──────── EXTRACTED ENTRIES
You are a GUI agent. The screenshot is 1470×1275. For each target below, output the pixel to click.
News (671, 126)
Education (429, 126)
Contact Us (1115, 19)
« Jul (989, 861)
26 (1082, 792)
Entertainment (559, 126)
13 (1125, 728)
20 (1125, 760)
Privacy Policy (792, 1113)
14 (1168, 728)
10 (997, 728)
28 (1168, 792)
────────────────
> **EXERCISE BRIEF**: Your task is to write out the lines from the one with "News (671, 126)" through the end of the records, exactly and with nothing added.

> **SOLUTION FOR THIS TASK**:
News (671, 126)
Education (429, 126)
Contact Us (1115, 19)
« Jul (989, 861)
26 (1082, 792)
Entertainment (559, 126)
13 (1125, 728)
20 (1125, 760)
Privacy Policy (792, 1113)
14 (1168, 728)
10 (997, 728)
28 (1168, 792)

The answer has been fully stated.